Cleveland’s Version of NYC’s High Line Park Is Coming!

by | Aug 19, 2015 | Development News, Public Spaces, Parks & Recreation

Red Line Greenway Co-Founder & Project Coordinator Lennie Stover shares his vision with EA staffers.

Monday, August 17, 2015 – Today our staff took a tour of the proposed Red Line Greenway with Volunteer/Founder Lennie Stover. WOW! When this opens (see info on phases of opening) it will be one of the coolest bike/walk paths in all of the Midwest! The plan is to  re-purpose 2.5 miles of unused right-of-way alongside the Greater Cleveland Regional Transit Authority’s Red Line (the light rail train that takes passengers from Hopkins Airport into Downtown and then out to University Circle) for public enjoyment, recreation, and commuting. When complete, it will stretch from W. 65th Street, near Cleveland’s Gordon Square Arts District, to downtown (W. 9th & Superior). They recently received a $2 million gift as they work to fundraise to make this park a reality.
Other cities have made phenomenal parks out of former (or in use) rail road tracks, including New York City’s The High Line, and they are game changers for cities who want to appeal to millennials and those who would rather bike through a beautiful park then on busy noisy city streets to get from one urban neighborhood to another. When The High Line opened in Manhattan, they hoped for 30,000-40,000 visitors a year and are now seeing more than three million annually. Cleveland is working hard to create its own version of The High Line with a three mile park that will connect a half dozen near west city neighborhoods to downtown, including: Gordon Square Arts District, Stockyards, Clark/Fulton, Tremont, and Ohio City. The park will provide space for walkers, joggers, bikers, bench sitters, and, hopefully, live performances.
EA on the bridge 2

Train trestles only add to beauty of this scenic overlook spot.

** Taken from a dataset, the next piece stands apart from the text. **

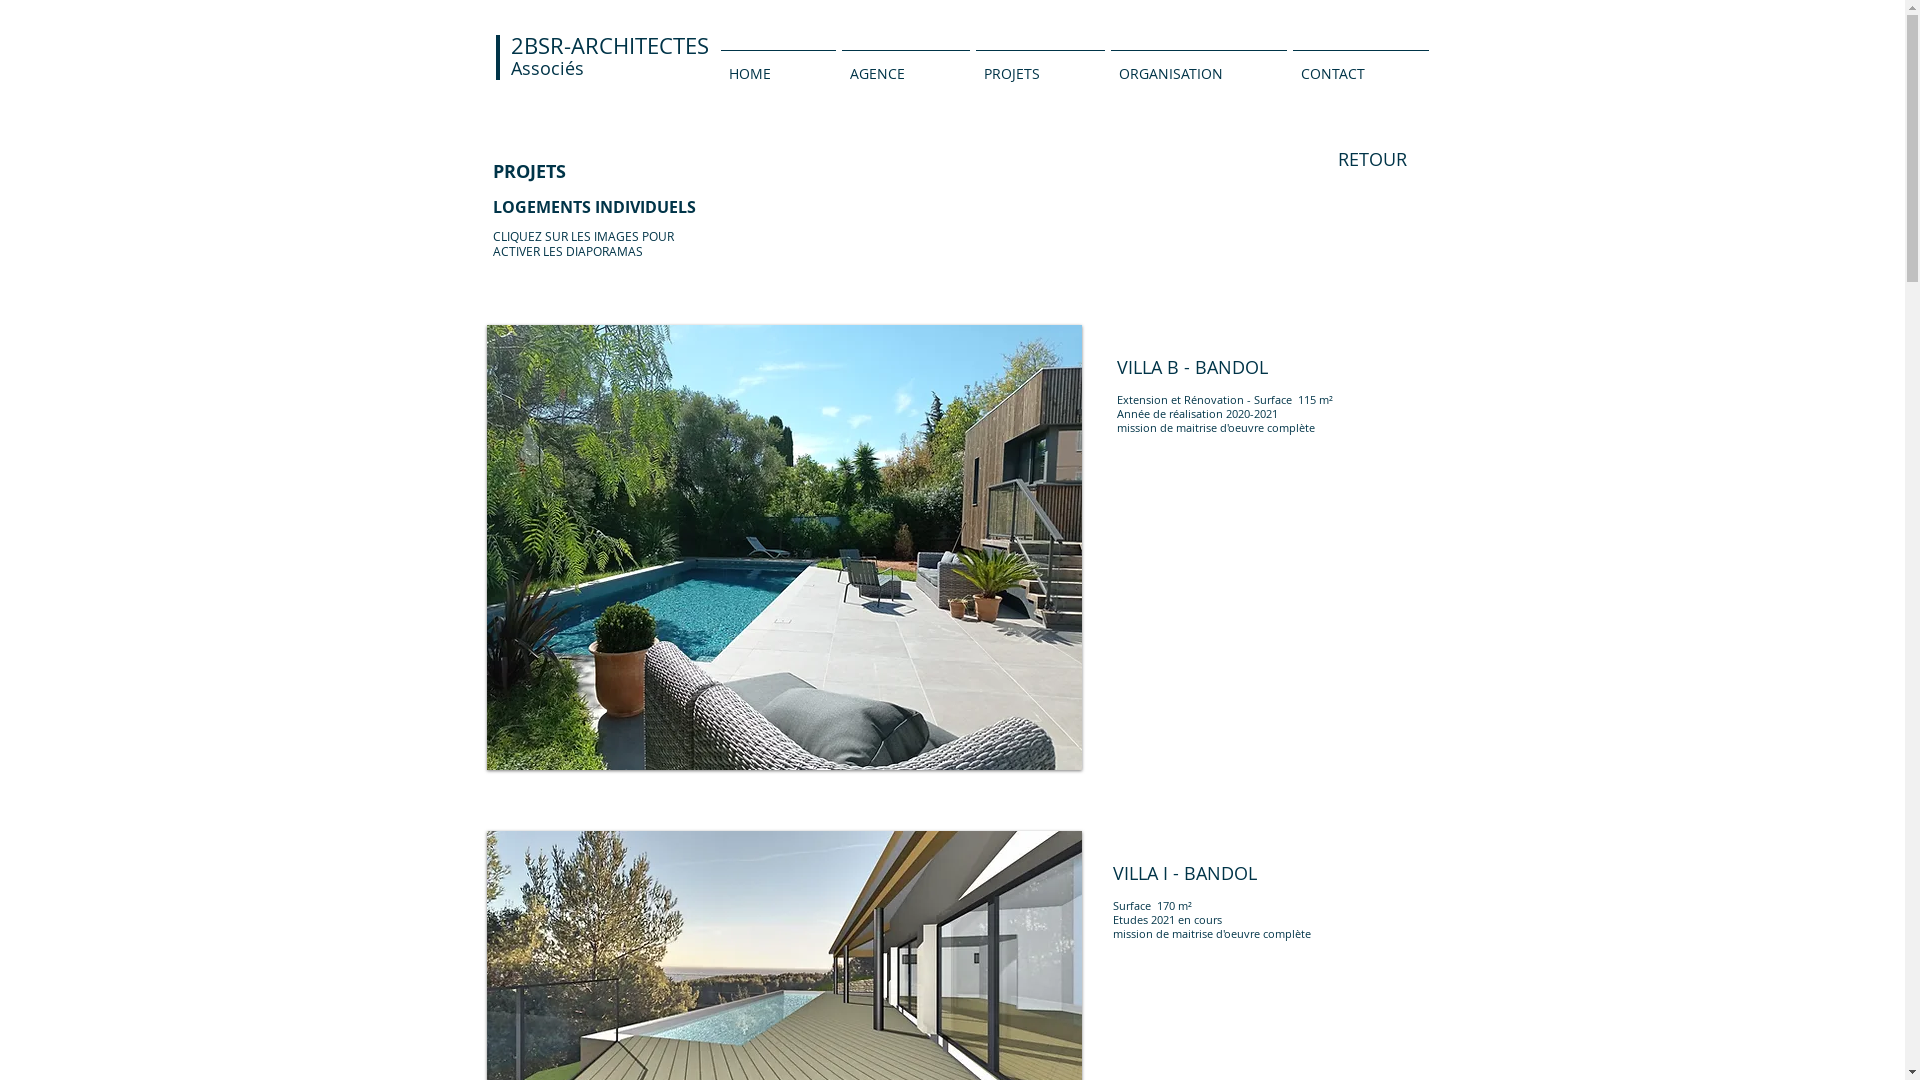  What do you see at coordinates (1361, 65) in the screenshot?
I see `CONTACT` at bounding box center [1361, 65].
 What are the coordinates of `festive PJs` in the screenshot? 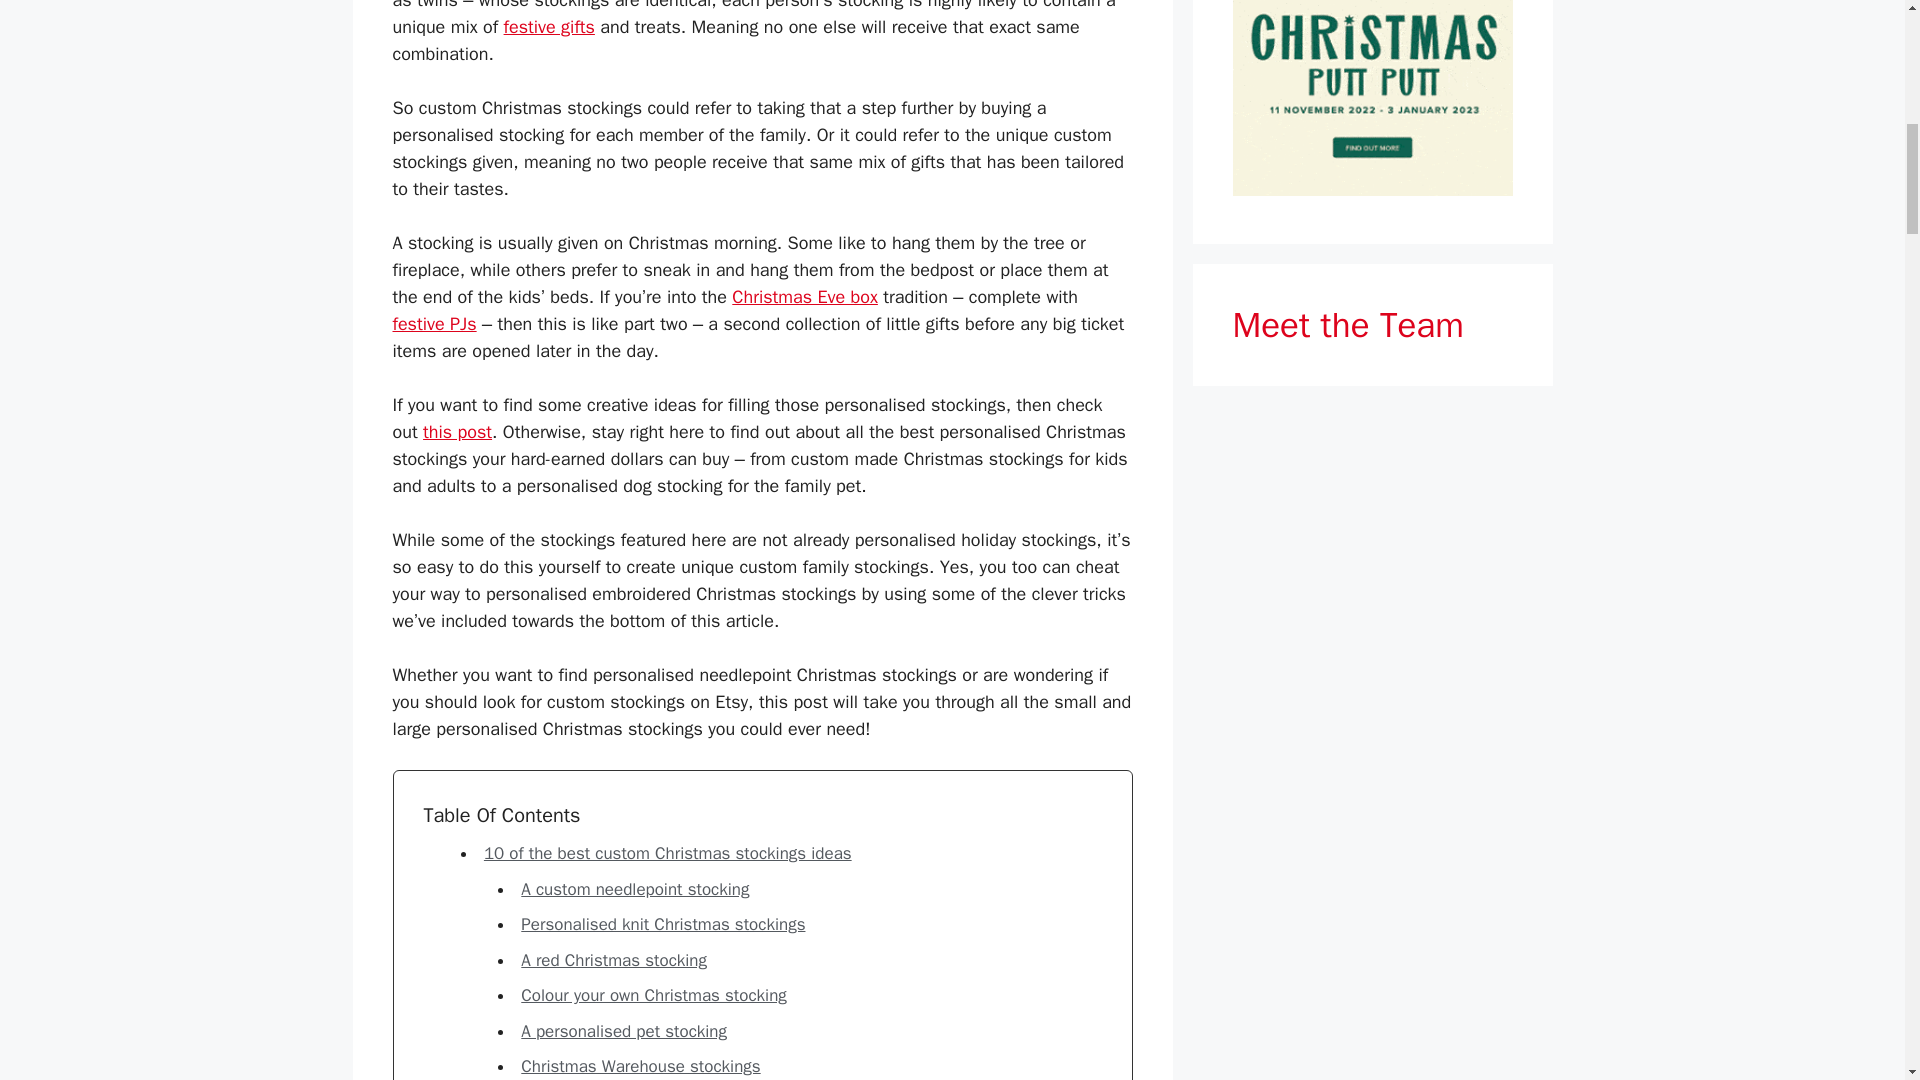 It's located at (434, 324).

The force behind this effort is the Cleveland Rotary Club, and especially volunteer Lennie Stover, who is the one who decided to take a courageous step off the cliff  when he left his day job in wealth management to work on this full time. According to Lenny, this project all started in 1977 when a Rotarian happened to ride the Rapid from the airport into downtown. He was saddened to see nothing but graffiti, tires, litter, and an overgrown and neglected landscape along this route – realizing that this was the first impression of Cleveland many visitors got when they arrived in our town. He turned that experience into a citywide effort called Rapid Recovery, which paired companies and volunteer groups with a 200′ stretch of land alongside the train tracks that they adopted and kept in shape. Almost 40 years later, the Rotary Club of Cleveland has taken over the primary maintenance of the two mile stretch that will ultimately become the public pathway.
EA staffers stand on what will become the Redline Greenway public trail

EA staffers on future Redline Greenway bridge

Look at the views you have of our city skyline! And, as you head into the city from Tremont/Ohio City, the train tracks take up the majority of the bridge so they are working on a plan to cantilever the pathway out alongside the bridge. Views down below are cool. You can see Merwin’s Wharf and Crooked River Skatepark.
girls in the truck

Claudia, Anu, Suzanne, Cari & Margy on I-90 in the back of a pickup.

Columbus Road park

Columbus Road Bridge and Cuyahoga River directly underneath the future Red Line Greenway.

When done, the Red Line Greenway will be the highest elevated trail in the US along an active train line! To show us the entire length of the proposed trail, Lenny did a little off-roading with us in his pickup truck, and at one point, with 5 of us sitting on hay bales in the back of the truck, we got on I-90 and drove 60 mph which we are pretty sure was the most fun we’ve had at a staff meeting ever. And, we know that the drivers who went past our truck were thinking, “wow, the farmhands sure get nicely dressed for work these days.”  The amount of work to still be done is crazy, but they have built up a volunteer database and regularly have teams of 15-25 people helping to throw tires into dumpsters, cutting grass, planting flowers, and hacking away at invasive overgrowth.